Exercise goal: Send back the entries exactly as they were given.

Materials provided START

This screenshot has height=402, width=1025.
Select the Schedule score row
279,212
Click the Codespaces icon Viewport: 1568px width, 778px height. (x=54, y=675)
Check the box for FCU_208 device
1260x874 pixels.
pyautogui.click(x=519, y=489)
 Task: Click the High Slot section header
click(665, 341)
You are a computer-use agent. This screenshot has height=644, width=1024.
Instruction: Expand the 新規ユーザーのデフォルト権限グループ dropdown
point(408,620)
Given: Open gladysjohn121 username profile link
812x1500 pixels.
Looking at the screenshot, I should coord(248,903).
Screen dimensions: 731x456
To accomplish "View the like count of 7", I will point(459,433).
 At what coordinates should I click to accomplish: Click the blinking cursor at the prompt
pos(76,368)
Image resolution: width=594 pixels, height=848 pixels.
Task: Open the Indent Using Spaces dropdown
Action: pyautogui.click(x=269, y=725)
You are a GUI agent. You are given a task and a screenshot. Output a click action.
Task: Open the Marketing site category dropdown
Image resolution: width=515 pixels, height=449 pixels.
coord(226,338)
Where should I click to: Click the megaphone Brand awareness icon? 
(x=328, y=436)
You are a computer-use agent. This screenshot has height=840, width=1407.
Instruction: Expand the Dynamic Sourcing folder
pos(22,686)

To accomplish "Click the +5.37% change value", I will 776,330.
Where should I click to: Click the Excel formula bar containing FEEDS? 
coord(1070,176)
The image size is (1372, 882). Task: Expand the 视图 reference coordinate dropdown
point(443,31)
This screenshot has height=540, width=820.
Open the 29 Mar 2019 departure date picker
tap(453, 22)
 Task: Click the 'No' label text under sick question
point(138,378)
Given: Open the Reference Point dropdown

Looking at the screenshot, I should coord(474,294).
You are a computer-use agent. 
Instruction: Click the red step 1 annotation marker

Materials provided END

Response:
This screenshot has height=402, width=1025.
Select the Schedule score row
279,212
Click the Codespaces icon Viewport: 1568px width, 778px height. (x=54, y=675)
Check the box for FCU_208 device
1260x874 pixels.
pyautogui.click(x=519, y=489)
 Task: Click the High Slot section header
click(665, 341)
You are a computer-use agent. This screenshot has height=644, width=1024.
Instruction: Expand the 新規ユーザーのデフォルト権限グループ dropdown
point(408,620)
Given: Open gladysjohn121 username profile link
812x1500 pixels.
Looking at the screenshot, I should coord(248,903).
Screen dimensions: 731x456
To accomplish "View the like count of 7", I will point(459,433).
 At what coordinates should I click to accomplish: Click the blinking cursor at the prompt
pos(76,368)
Image resolution: width=594 pixels, height=848 pixels.
Task: Open the Indent Using Spaces dropdown
Action: pyautogui.click(x=269, y=725)
You are a GUI agent. You are given a task and a screenshot. Output a click action.
Task: Open the Marketing site category dropdown
Image resolution: width=515 pixels, height=449 pixels.
coord(226,338)
Where should I click to: Click the megaphone Brand awareness icon? 
(x=328, y=436)
You are a computer-use agent. This screenshot has height=840, width=1407.
Instruction: Expand the Dynamic Sourcing folder
pos(22,686)

To accomplish "Click the +5.37% change value", I will 776,330.
Where should I click to: Click the Excel formula bar containing FEEDS? 
coord(1070,176)
The image size is (1372, 882). Task: Expand the 视图 reference coordinate dropdown
point(443,31)
This screenshot has height=540, width=820.
Open the 29 Mar 2019 departure date picker
tap(453, 22)
 Task: Click the 'No' label text under sick question
point(138,378)
Given: Open the Reference Point dropdown

Looking at the screenshot, I should coord(474,294).
You are a computer-use agent. 
Instruction: Click the red step 1 annotation marker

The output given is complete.